• Excerpted records:
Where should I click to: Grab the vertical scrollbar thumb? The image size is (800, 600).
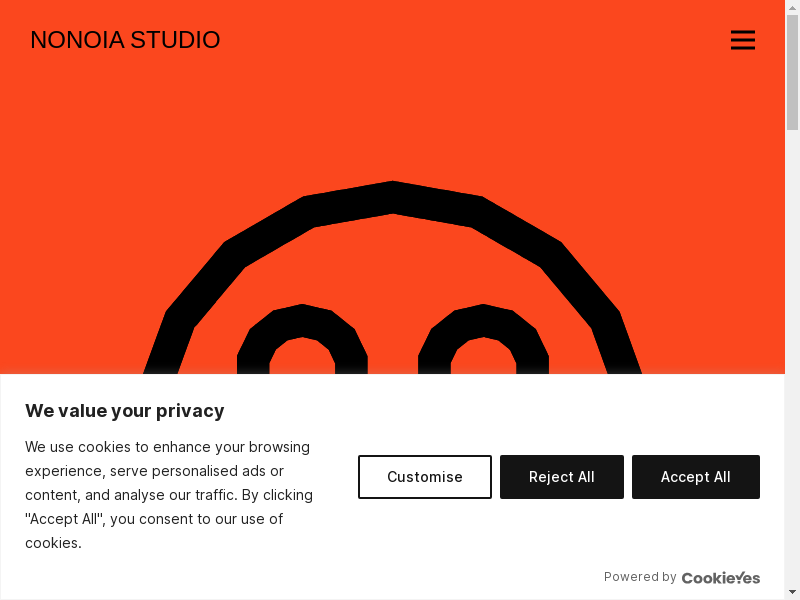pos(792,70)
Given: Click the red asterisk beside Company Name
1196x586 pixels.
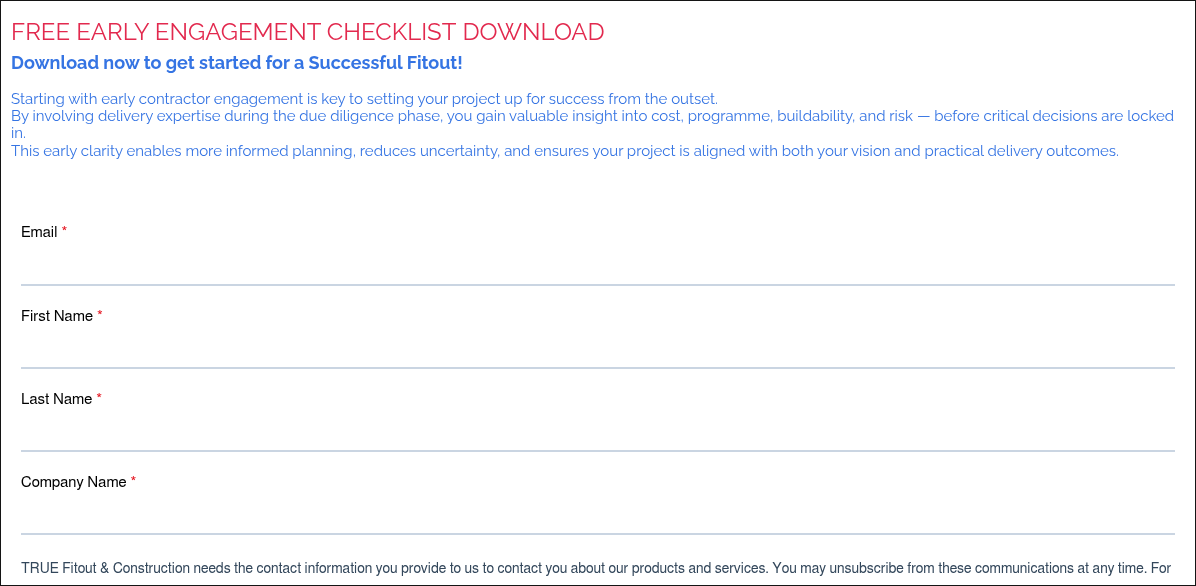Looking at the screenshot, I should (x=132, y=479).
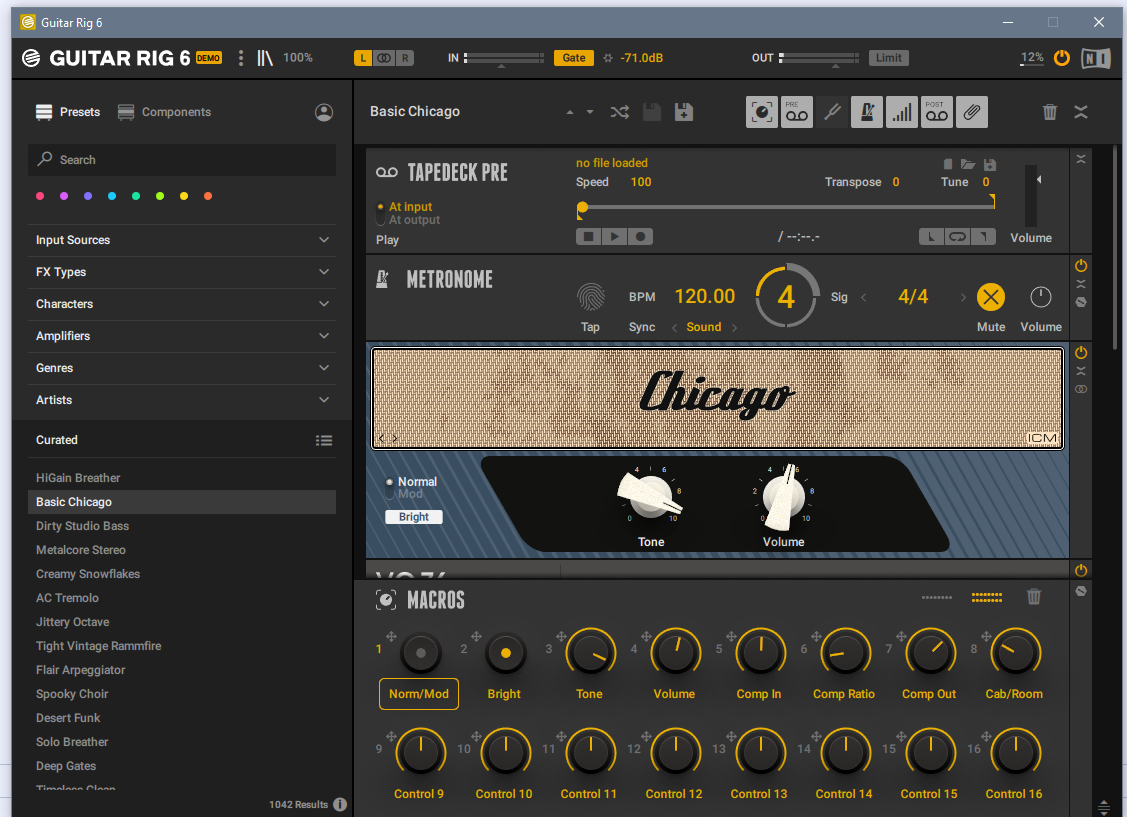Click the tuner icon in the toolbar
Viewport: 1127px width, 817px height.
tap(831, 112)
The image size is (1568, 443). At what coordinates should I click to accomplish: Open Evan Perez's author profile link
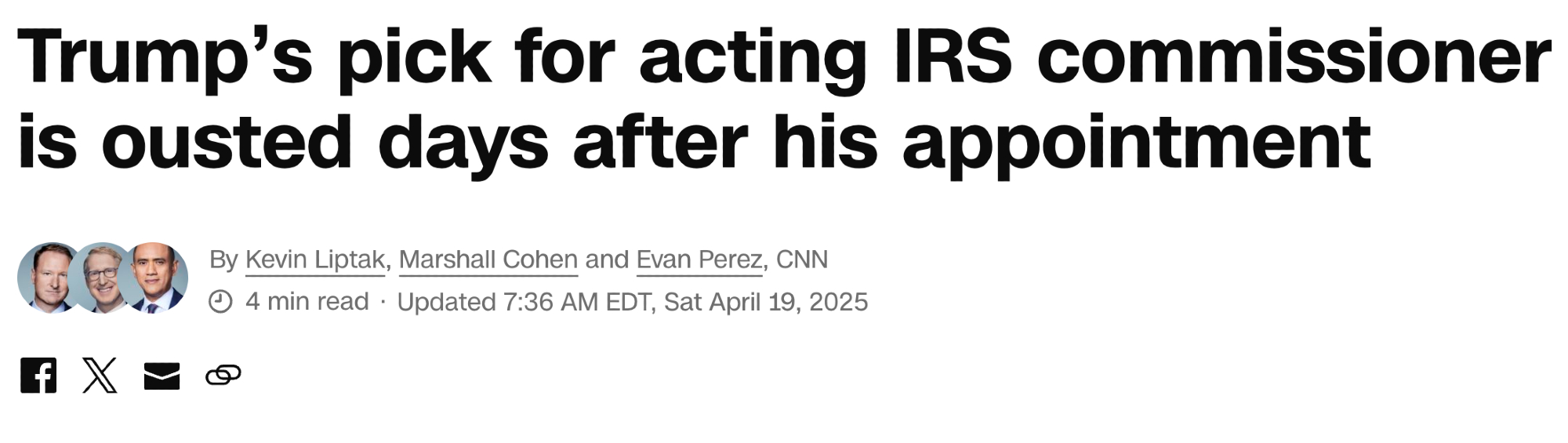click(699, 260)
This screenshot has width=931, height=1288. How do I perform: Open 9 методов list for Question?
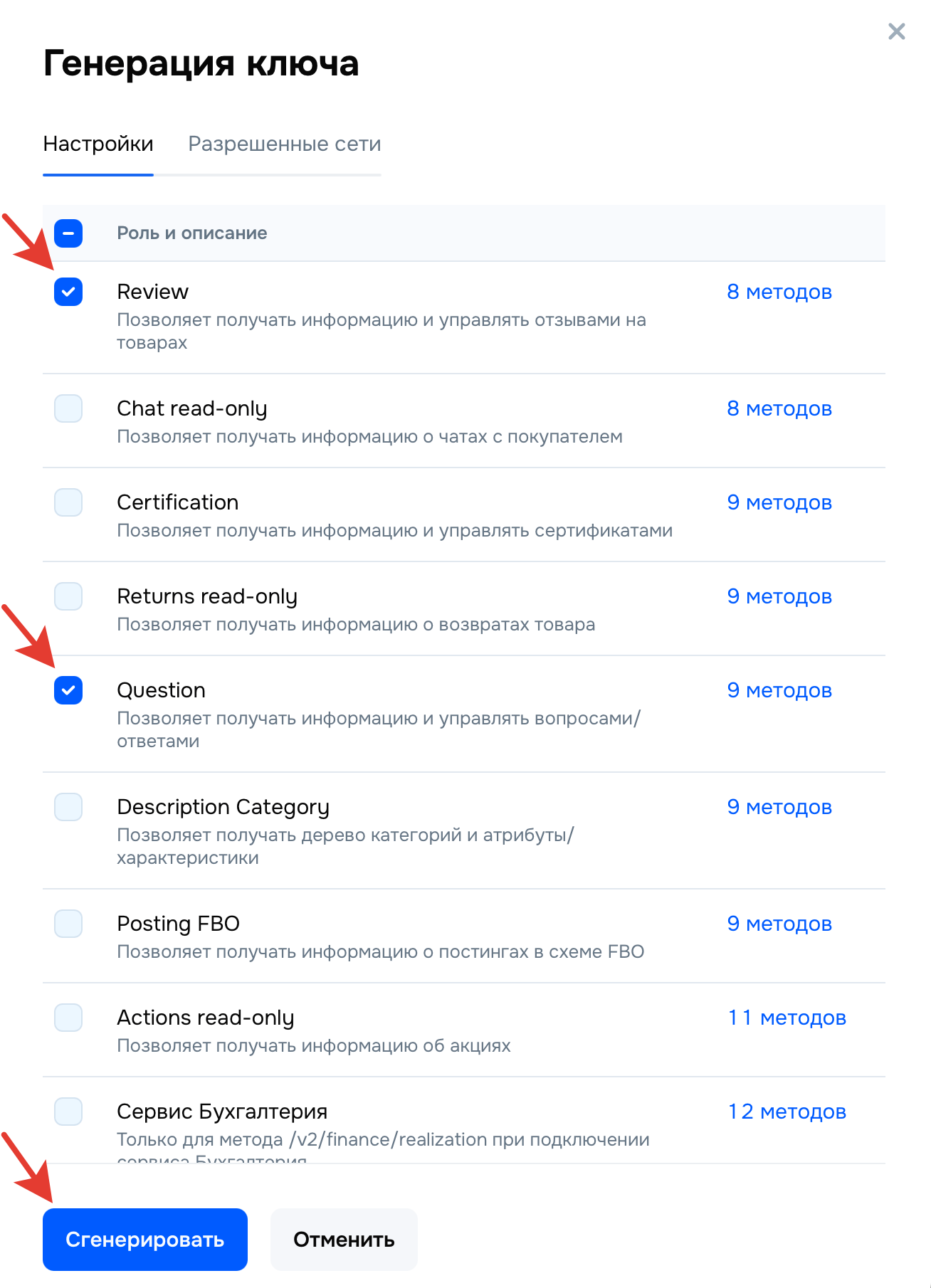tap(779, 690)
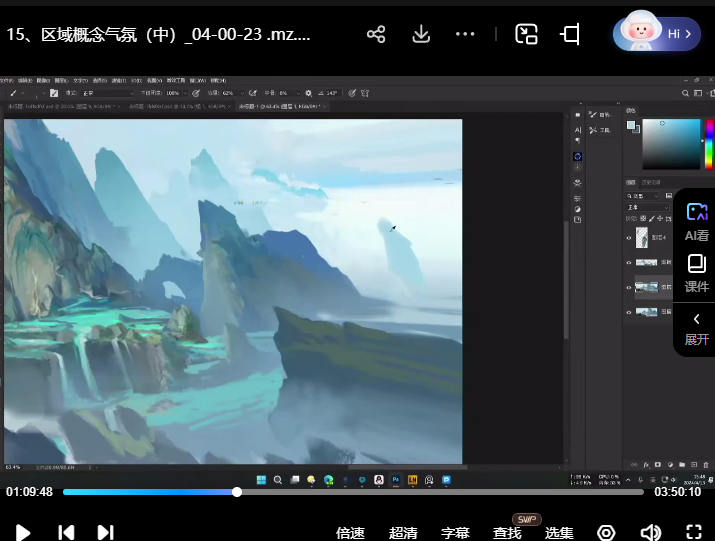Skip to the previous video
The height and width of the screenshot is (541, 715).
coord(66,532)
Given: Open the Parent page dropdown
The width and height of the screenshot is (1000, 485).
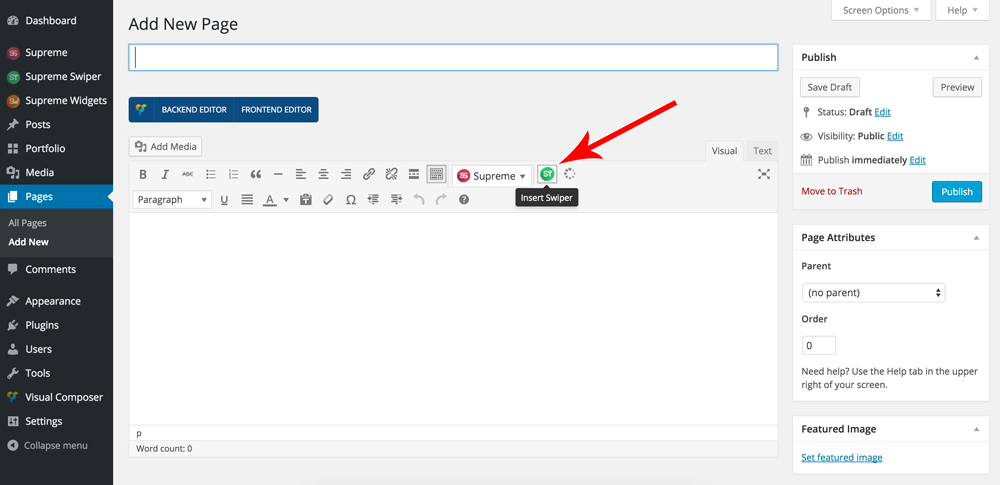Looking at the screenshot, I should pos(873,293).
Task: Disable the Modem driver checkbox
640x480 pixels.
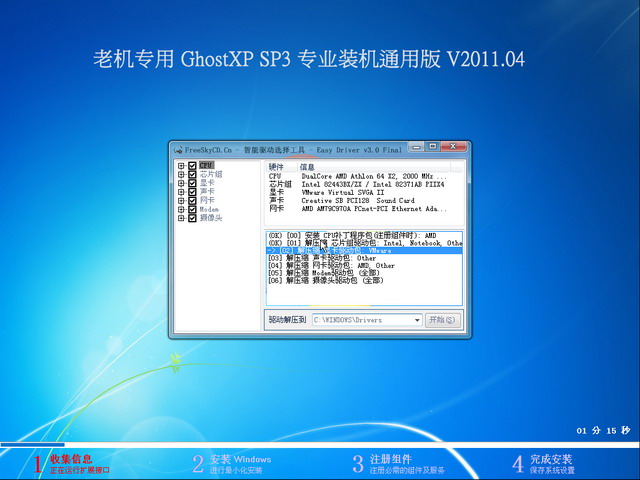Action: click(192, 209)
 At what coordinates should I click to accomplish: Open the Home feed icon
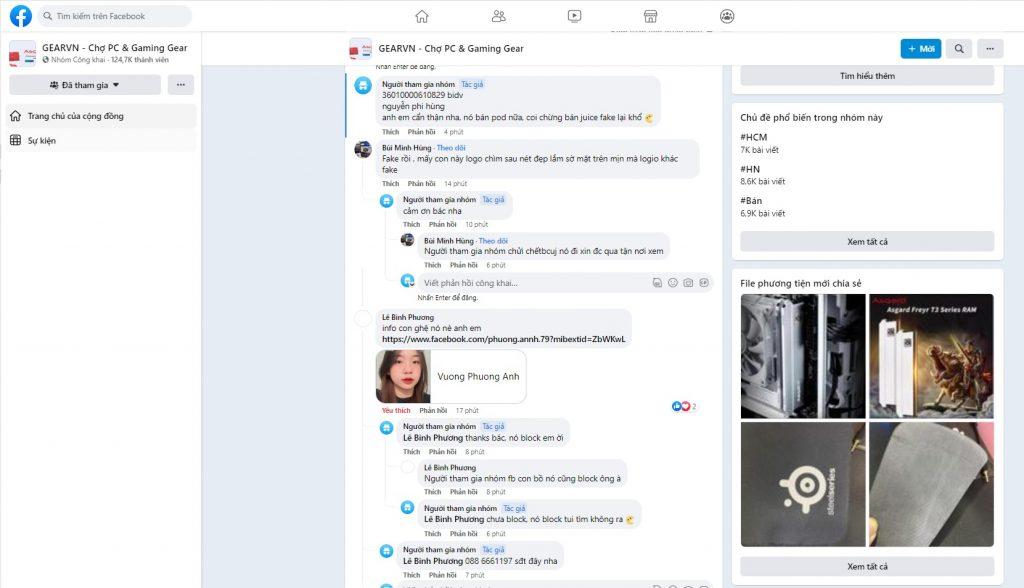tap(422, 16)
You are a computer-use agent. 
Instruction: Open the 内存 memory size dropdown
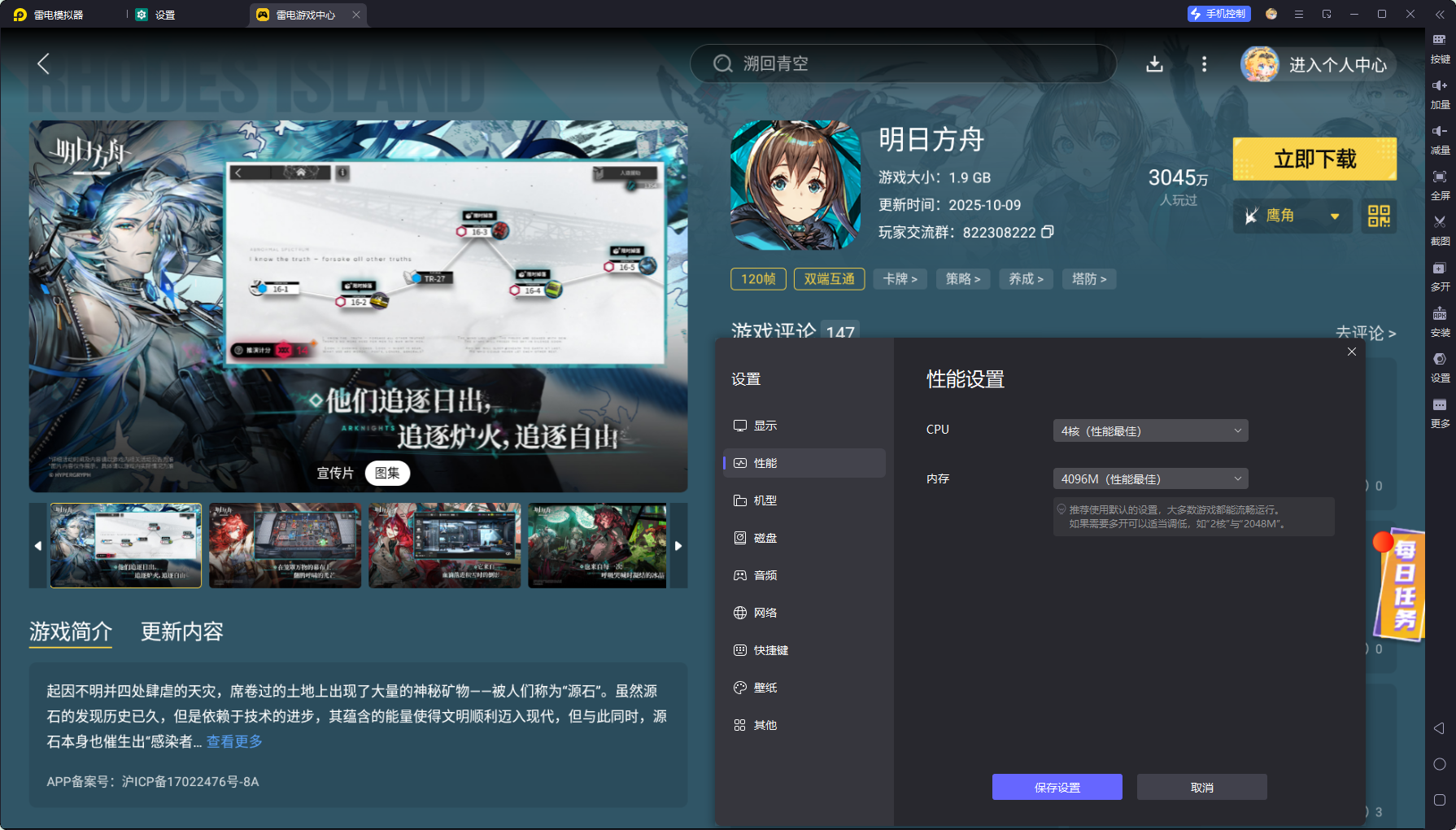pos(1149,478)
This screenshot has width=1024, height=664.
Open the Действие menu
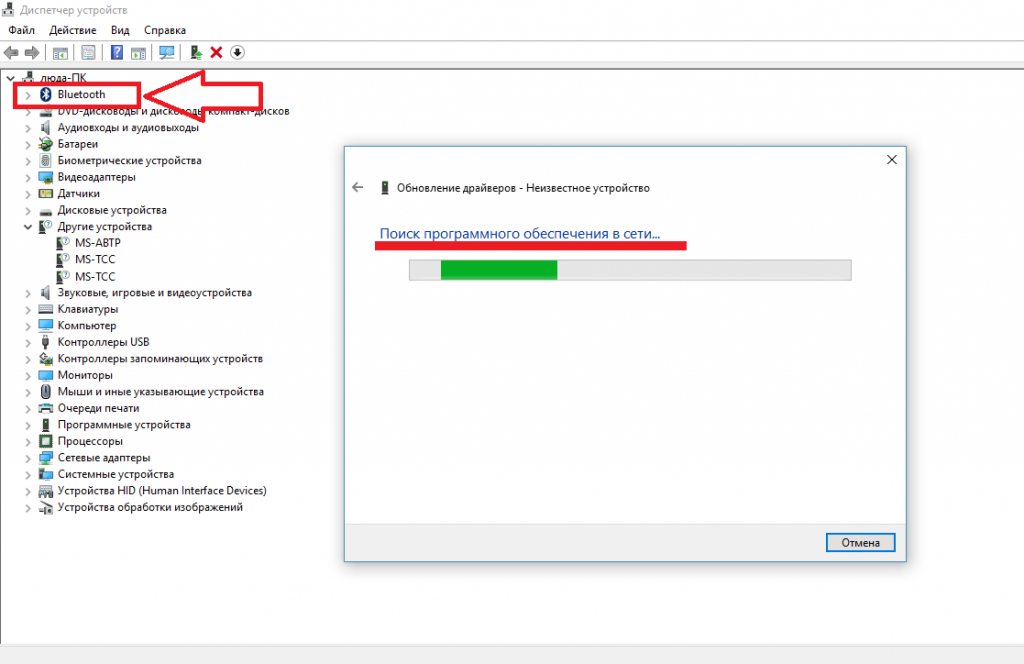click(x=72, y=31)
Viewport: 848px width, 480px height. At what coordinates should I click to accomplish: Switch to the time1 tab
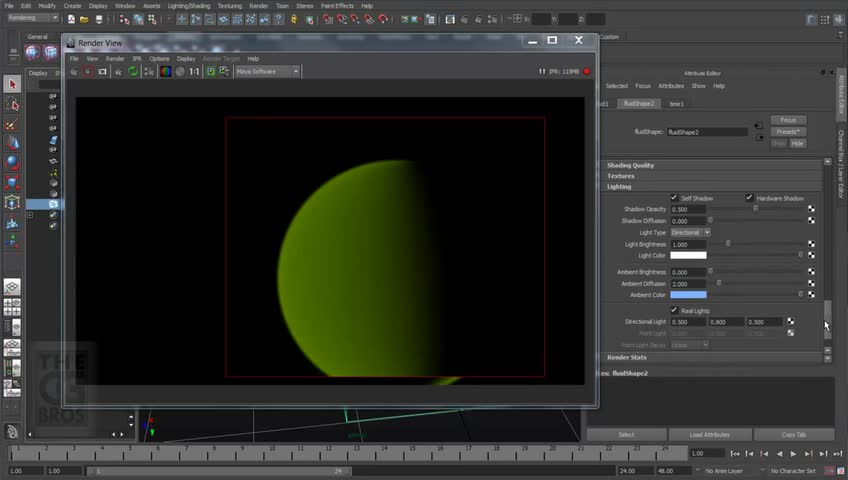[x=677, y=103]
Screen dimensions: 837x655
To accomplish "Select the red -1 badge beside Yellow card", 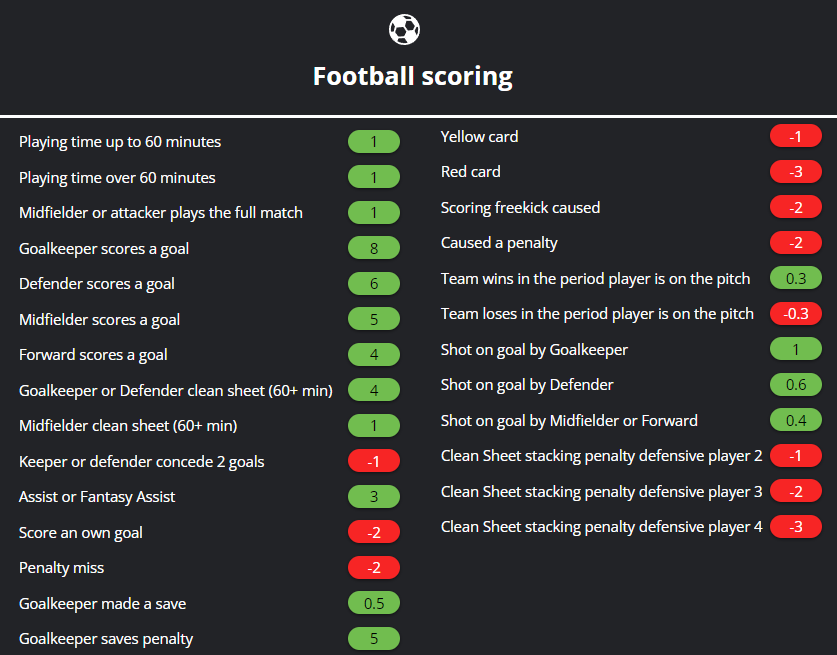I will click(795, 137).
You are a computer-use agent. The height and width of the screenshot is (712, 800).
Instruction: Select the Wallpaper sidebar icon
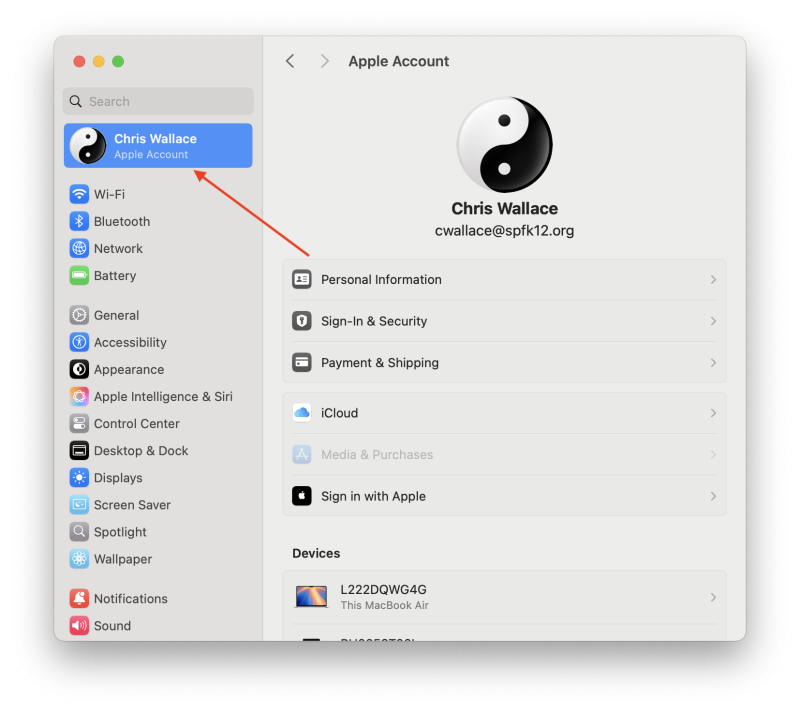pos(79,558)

• Your objective: Please count the lines in the records above that contain the string "width", with case counting, and give only the number.

• The solution: 7